Early life and education
Zenarosa was born on August 22, 1939, in Malate, Manila She earned a Bachelor of Laws degree from the University of Santo Tomas Faculty of Civil Law, the oldest law school in the Philippines, in 1959. She passed the Philippine Bar Examinations of the same year at the age of 20. She also attended Far Eastern University Institute of Law where she completed academic requirements for the Master of Laws from 1961 to 1963.

Career
Zenarosa was Presiding Judge of Branch 76 of the Quezon City Regional Trial Court in 1992. The court was designated a Special Criminal Court in 1996. She worked as a trial court judge from 1992 to 2004. President Gloria Macapagal Arroyo appointed her as Associate Justice of the Philippine Court of Appeals on March 15, 2004.

Justice MONINA AREVALO-ZENAROSA brings to the Court of Appeals long experience in the application and interpretation of the law for three decades, first as prosecutor for more than fifteen (15) years and later as Regional Trial Court Judge for fourteen (14) years.

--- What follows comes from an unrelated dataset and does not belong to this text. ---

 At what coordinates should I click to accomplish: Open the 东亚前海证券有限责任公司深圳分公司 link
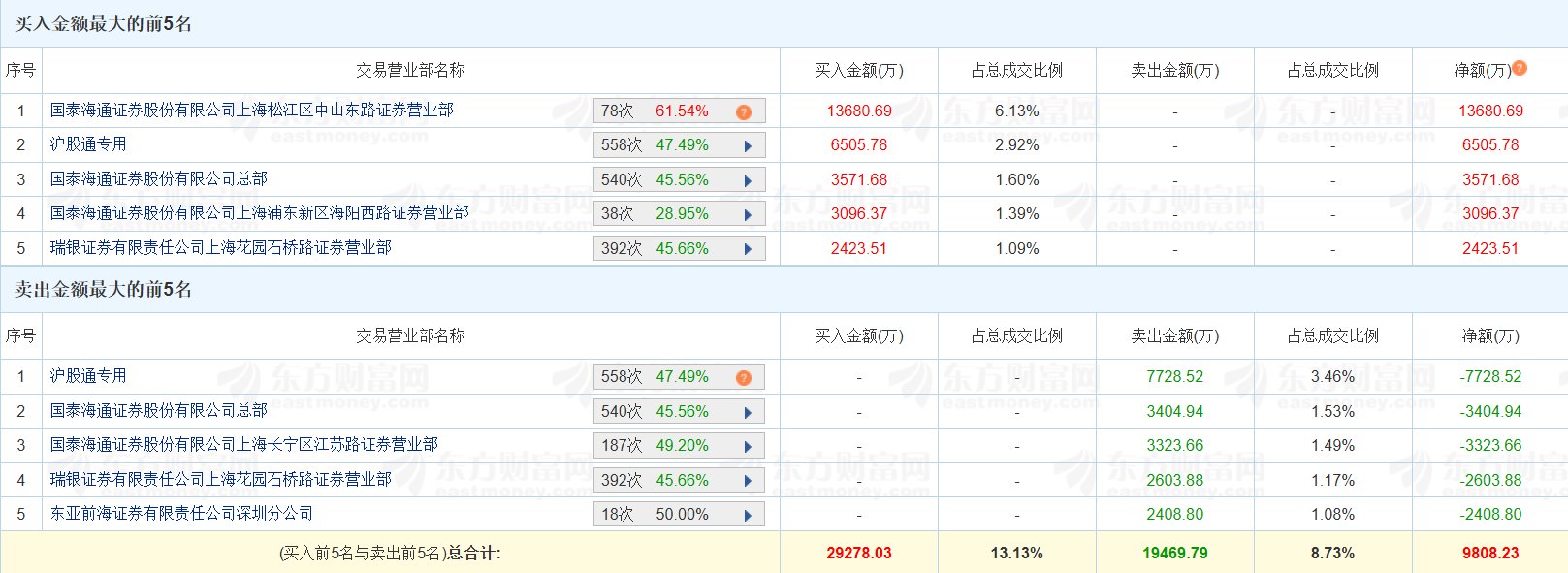pos(181,514)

Before her appointment to the Appellate Court on March 9, 2004, Mdme. Justice Zenarosa was Presiding Judge of Branch 76 of the Quezon City Regional Trial Court since April 1992, which had been designated Special Criminal Court on May 3, 1996. She was also acting Presiding Judge of Branch 96 since April 22, 2003. She started in the judiciary as RTC Judge in Angeles City in May 1990, later designated acting Presiding Judge, RTC Branch 80, Quezon City from January 16 – March 31, 1992.

An Asst. Quezon City Prosecutor from 1975 to 1990, she held the positions of Deputized Tanodbayan Prosecutor; Chief, Prosecution Division; Inquest Fiscal for Anti-Narcotics Unit; Chief, Review Division; and Member of the Anti-Subversion Prosecution Panel; Member, Anti-Obscenity Task Force, designated Special Attorney, Office of the Solicitor General; and chairman, Committee on Legal Affairs, Quezon City Consultative Council. Much earlier, she was Projects Officer, Legal Affairs, Task Force on Human Settlements in 1974; technical assistant at the Abaca Development Board from 1966 to 1972 and election registrar in Mercedes, Camarines Norte from 1964 – 66.

She has received numerous citations and awards, among them, the Most Outstanding RTC Judge for the year 2003, given by the Citizens Anti-Crime Assistance Group (CAAG), December 1, 2003 and the Award for Judicial Excellence for RY 1997–1998, by the Rotary International, District 3780. Zenarosa was conferred the 2009 Huwarang Ina award for the law and judiciary category, which is given annually by the National Mother's Day and Father's Day Council and the Ideal Parents and Family Foundation.

She has attended various seminars and conferences here and abroad on a wide range of issues on the application of specific laws and legal concerns. She also observed court proceedings in the US, Europe, and Latin America.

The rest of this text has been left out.